# Check out our new cat !!!!!!!!



## Jody Hawk (Oct 19, 2005)

This opossum has a bed in a tree right next to our house. It's so tamed that it isn't even scared of us. We watched it leave it's nest and stood at the base of the tree as it climbed down for the night the other evening. Katelyn named him Pearcy the Possum. I've been wondering why those two cats of ours have been eating so much here lately.


----------



## LAKOTA (Oct 19, 2005)

Ewwww ...... I can't stand those things.


----------



## Woody's Janitor (Oct 19, 2005)

Shoot It !!!!!!!


----------



## Nicodemus (Oct 19, 2005)

Nice pet. Old mountain man sayin`---never name a critter that you might have to eat one day!!


----------



## Jody Hawk (Oct 19, 2005)

Whiteboy said:
			
		

> Now all you need is some sweet taters.



I tried possum one time when I was a kid, my Uncle Cleve baked one in the oven that he caught in one of his rabbit boxes.

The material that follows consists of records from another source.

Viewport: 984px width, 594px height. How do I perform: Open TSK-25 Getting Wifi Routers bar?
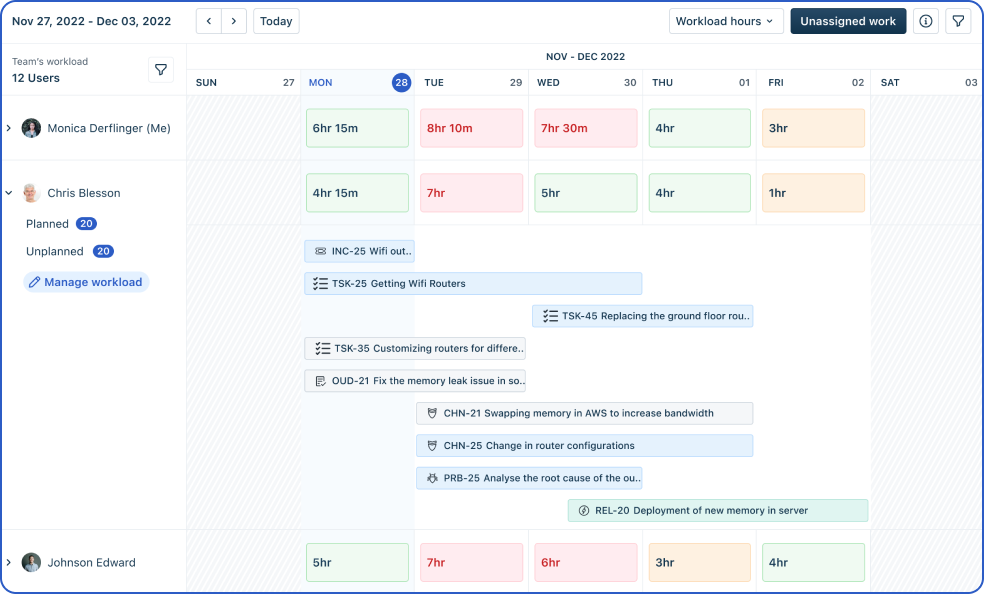pyautogui.click(x=472, y=283)
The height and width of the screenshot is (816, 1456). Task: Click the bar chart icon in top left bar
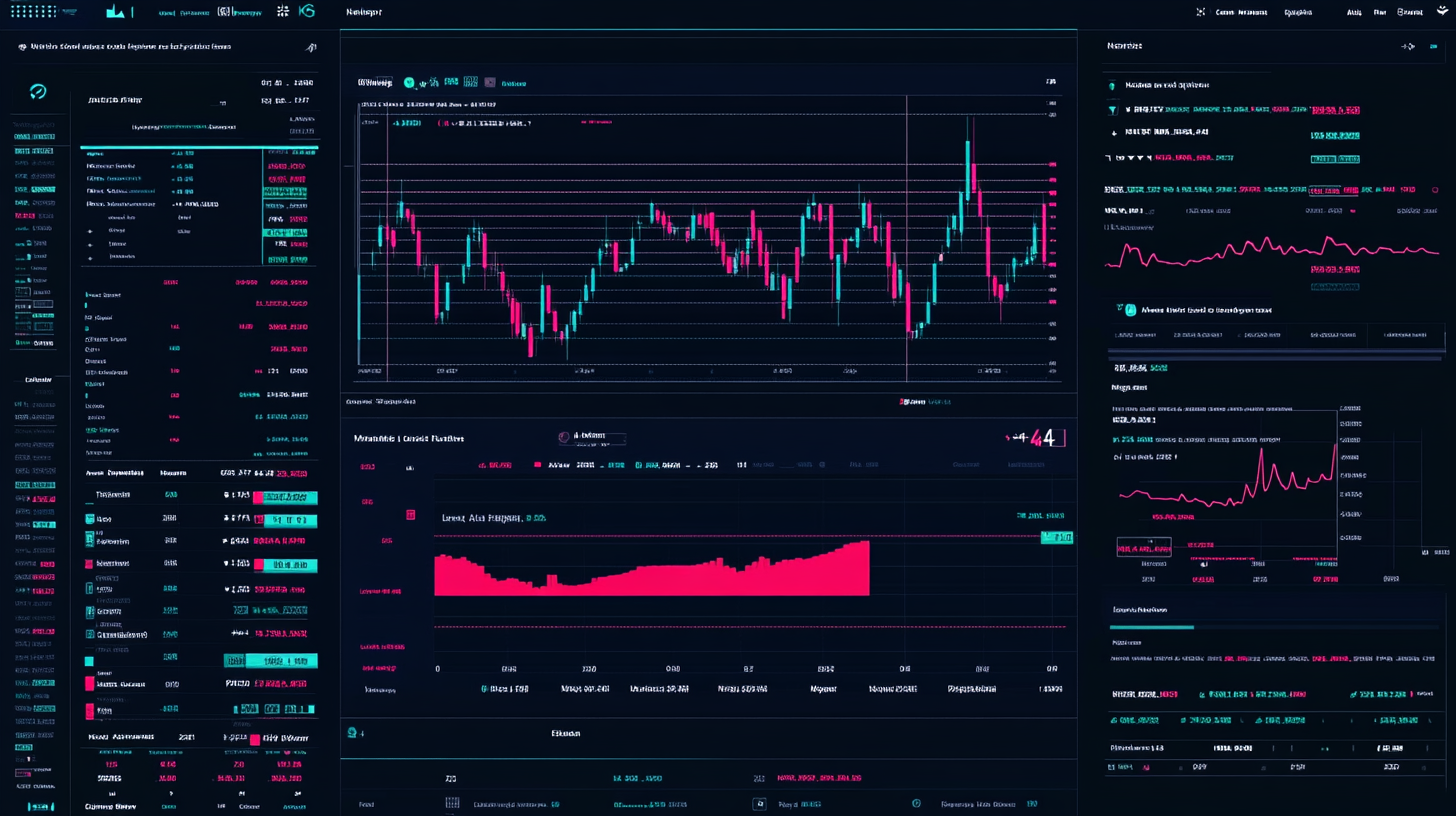click(115, 13)
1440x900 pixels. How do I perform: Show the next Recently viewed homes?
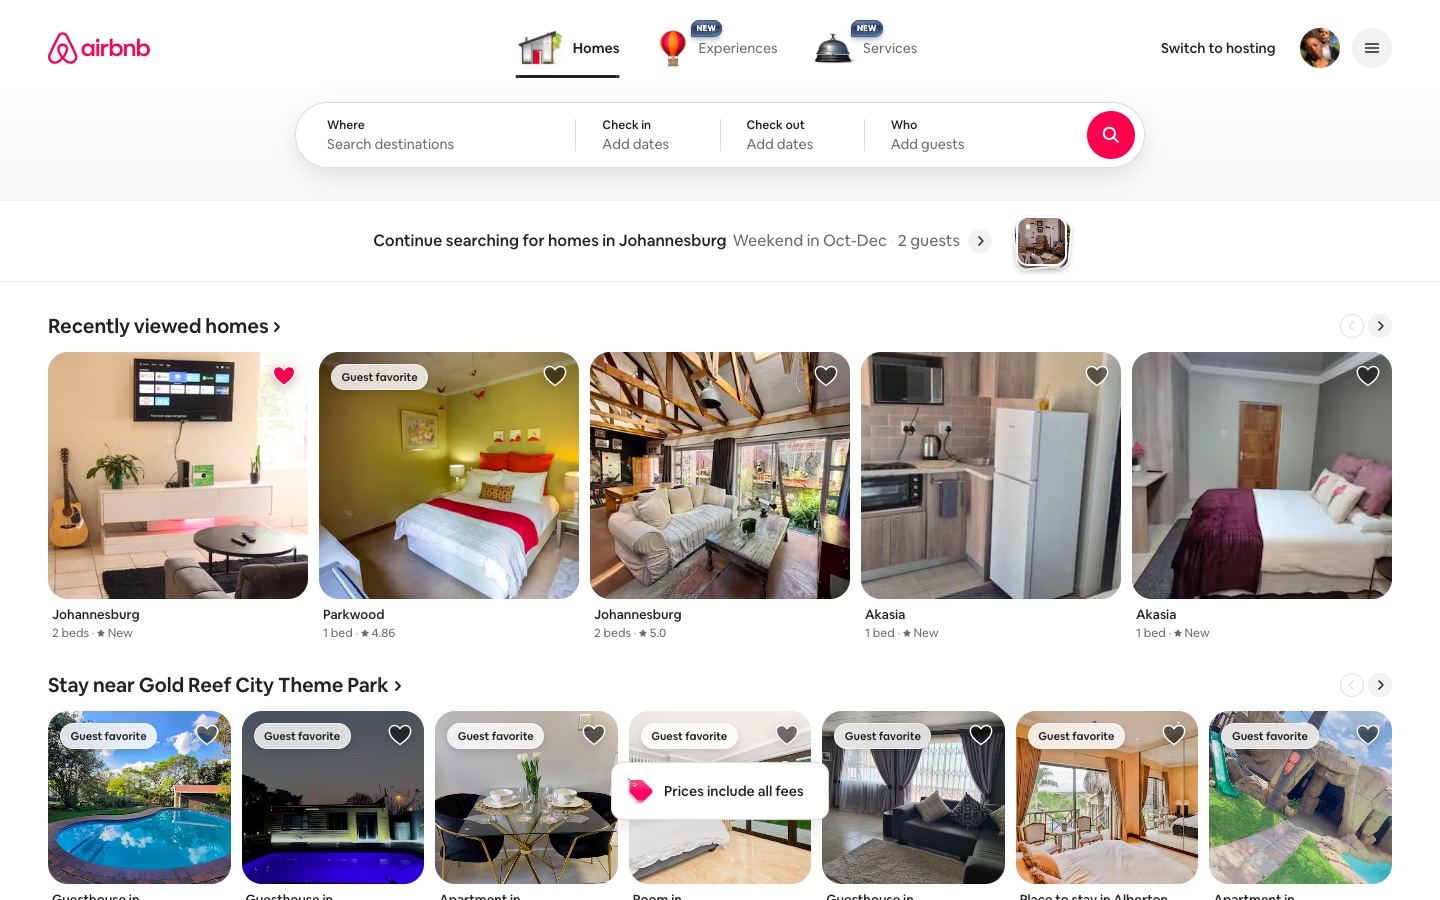coord(1380,326)
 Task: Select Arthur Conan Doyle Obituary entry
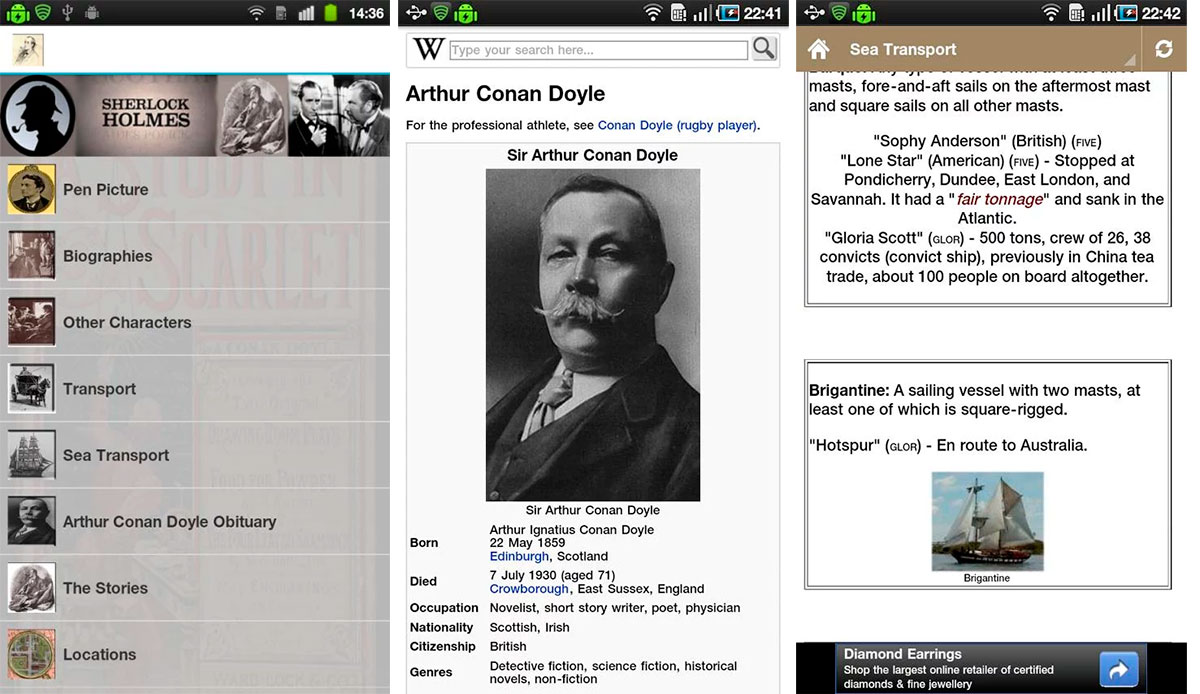pyautogui.click(x=169, y=521)
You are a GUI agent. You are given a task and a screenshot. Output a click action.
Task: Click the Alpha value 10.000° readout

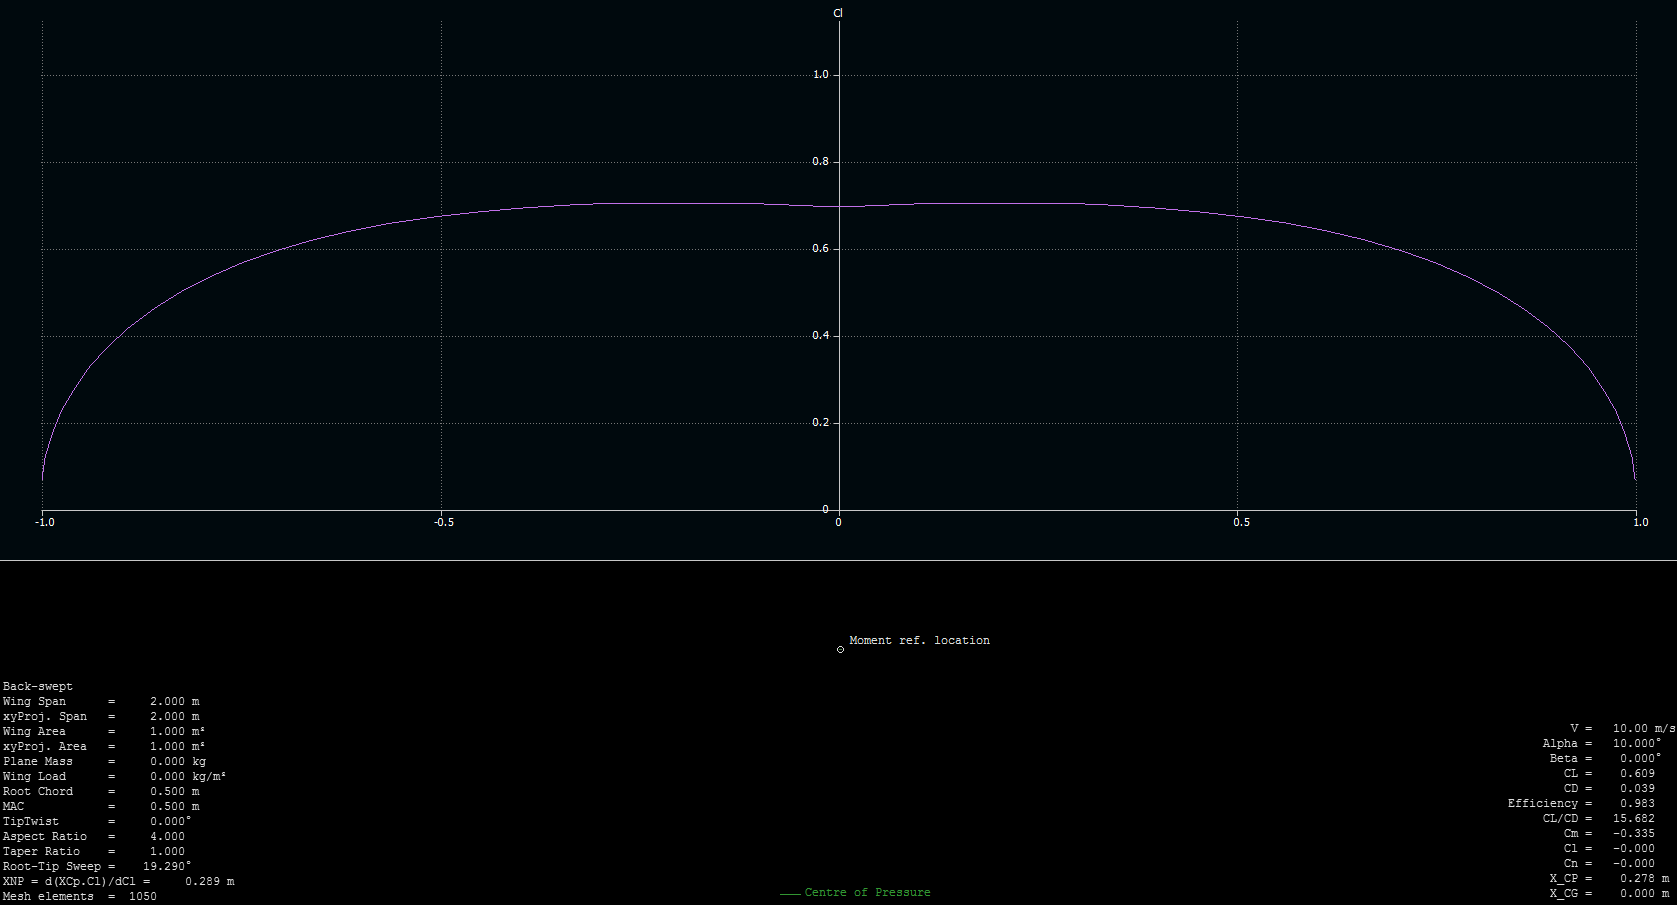pyautogui.click(x=1636, y=743)
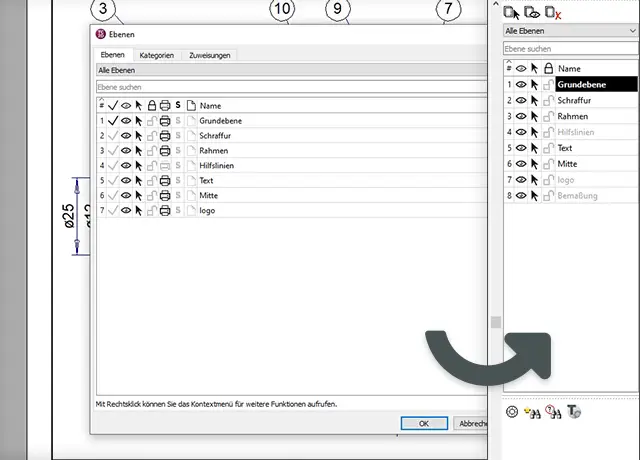The width and height of the screenshot is (640, 460).
Task: Click the layer icon with red X
Action: [x=552, y=12]
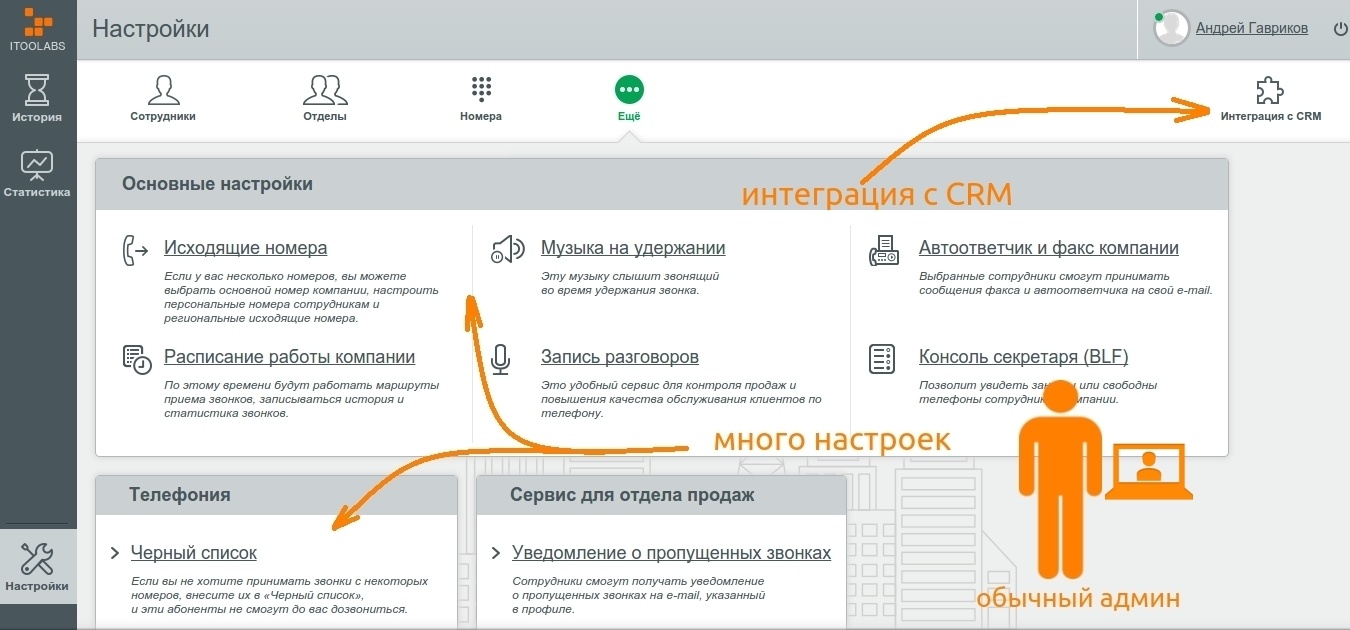Click the Музыка на удержании speaker icon

[x=508, y=250]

I didn't care for it.


----------



## southernclay (Oct 19, 2005)

Woody's Janitor said:
			
		

> Shoot It !!!!!!!


Kick it, do something.


----------



## Georgiaastro (Oct 19, 2005)

LAKOTA said:
			
		

> Ewwww ...... I can't stand those things.


Me either. I hate them.


----------



## Kdog (Oct 19, 2005)

Jody, I know you hate to, but you know what you need to do.

Kdog


----------



## GeauxLSU (Oct 19, 2005)

The only animal that looks like it's got a lifelong case of mange and zombieism.  NASTY critters!


----------



## Heathen (Oct 19, 2005)

*New Cat*

Check out our new cat !!!!!!!! 
Jody I don't won't to come across as mean, but that's the ugliest cat I ever did see. He's definitely guilty of impersonating a opossum.


----------



## Jody Hawk (Oct 19, 2005)

Kdog said:
			
		

> Jody, I know you hate to, but you know what you need to do.



He's just trying to survive. He ain't bothering us, other than stealing a little cat food, so I couldn't do that.


----------



## GeauxLSU (Oct 19, 2005)

Jody Hawk said:
			
		

> He's just trying to survive. He ain't bothering us, other than stealing a little cat food, so I couldn't do that.


Ya' think?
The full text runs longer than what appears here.